Barnes & Noble — the next largest retailer of print books, from their public financial reporting, was by our math contributing 23% of Bookscan’s total in 2017 — which means that B&N has shrunk to where it now moves only half as many print books a year as Amazon, and B&N’s own financials show those remaining B&N sales are shrinking by 4% a year. Book sales at mass merchandisers like Walmart and Costco — about 14% of Bookscan’s total units — are dropping 7-8% a year. The indie bookstores, which make up less than 6% of the US print book market, have been a beneficiary of B&N’s shrinking footprint and sales are about flat. But even if they were growing, this is a segment too small to really move the needle.

In other words, the overall 2-3% annual growth in print sales reported by the industry for the past several years is solely due to Amazon’s fast-growing online print sales, while all other channels shrunk.

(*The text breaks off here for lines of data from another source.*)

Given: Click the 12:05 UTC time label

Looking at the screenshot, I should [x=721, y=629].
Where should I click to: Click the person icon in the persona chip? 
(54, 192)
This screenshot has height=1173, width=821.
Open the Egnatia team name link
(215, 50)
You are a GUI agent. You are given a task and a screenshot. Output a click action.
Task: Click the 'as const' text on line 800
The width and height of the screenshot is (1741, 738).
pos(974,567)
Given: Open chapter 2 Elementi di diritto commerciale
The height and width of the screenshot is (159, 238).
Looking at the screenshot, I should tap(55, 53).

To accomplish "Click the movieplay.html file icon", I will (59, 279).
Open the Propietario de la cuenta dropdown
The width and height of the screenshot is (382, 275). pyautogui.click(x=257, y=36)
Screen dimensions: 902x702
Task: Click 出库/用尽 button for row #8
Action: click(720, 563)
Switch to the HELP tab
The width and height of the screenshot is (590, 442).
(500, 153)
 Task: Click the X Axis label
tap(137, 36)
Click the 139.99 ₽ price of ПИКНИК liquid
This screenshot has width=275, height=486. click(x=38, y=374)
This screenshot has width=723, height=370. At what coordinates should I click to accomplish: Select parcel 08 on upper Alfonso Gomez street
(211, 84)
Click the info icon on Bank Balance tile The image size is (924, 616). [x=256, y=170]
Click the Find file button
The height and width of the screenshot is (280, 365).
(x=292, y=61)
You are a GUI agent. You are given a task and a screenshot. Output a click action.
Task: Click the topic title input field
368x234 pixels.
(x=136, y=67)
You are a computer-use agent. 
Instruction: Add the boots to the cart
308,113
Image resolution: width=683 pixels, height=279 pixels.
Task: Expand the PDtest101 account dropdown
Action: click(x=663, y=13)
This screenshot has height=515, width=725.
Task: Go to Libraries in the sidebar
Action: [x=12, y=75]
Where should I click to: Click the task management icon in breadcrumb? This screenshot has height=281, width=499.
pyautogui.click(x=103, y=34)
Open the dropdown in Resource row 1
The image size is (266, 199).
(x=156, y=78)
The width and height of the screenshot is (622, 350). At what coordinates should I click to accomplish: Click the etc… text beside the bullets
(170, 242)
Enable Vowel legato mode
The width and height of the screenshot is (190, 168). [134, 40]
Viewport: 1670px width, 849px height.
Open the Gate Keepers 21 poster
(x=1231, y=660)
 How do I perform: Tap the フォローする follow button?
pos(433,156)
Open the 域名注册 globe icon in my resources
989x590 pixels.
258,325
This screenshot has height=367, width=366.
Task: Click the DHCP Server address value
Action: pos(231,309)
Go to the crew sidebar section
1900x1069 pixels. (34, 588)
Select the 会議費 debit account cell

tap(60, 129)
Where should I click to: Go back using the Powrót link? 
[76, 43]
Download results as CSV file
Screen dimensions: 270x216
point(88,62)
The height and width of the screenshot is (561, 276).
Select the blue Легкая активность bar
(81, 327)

Note that the shrinking channels all boycott APub titles and refuse most Indie titles.

3- Avid readers have moved away from B&M to online and digital. The fabled stroll through the racks is largely a myth.

Quote:

... as a result of these industry changes, some genres and categories of books are getting almost all their sales through Amazon. That would mean that nobody else can do those books profitably. This appears to have already happened with romance books; other genres and topical categories will follow.

Data Guy says:

I’d expand your observation to say “through Amazon and other online retailers,” but what you describe is what the data shows. Almost 90% of Romance book purchases are online now, mostly in ebook form, with the majority of those sales going to self-published titles in the $3-$5 range. Adult Science Fiction & Fantasy titles are not too far behind. In general, the strongest indicator for how fast sales in a particular book genre will transition to online retailers and digital formats is typical reader “voracity” in that genre. A three-book-a-year reader is usually picking up their three books in hardcover in airports or brick-and-mortar bookstores (or receiving them as holiday gifts). But most fifty-book-a-year genre fiction readers are, by now, buying those books online, and most probably as ebooks—which usually means that half or more of them are self-published purchases.
Much more at the source.

Shatzkin has come a long way from the time when he demonized DataGuy claiming he had "an agenda". Mind you, he still pines for government action against Amazon but...
...well, baby steps...

Last edited by fjtorres; 01-22-2018 at 05:37 PM.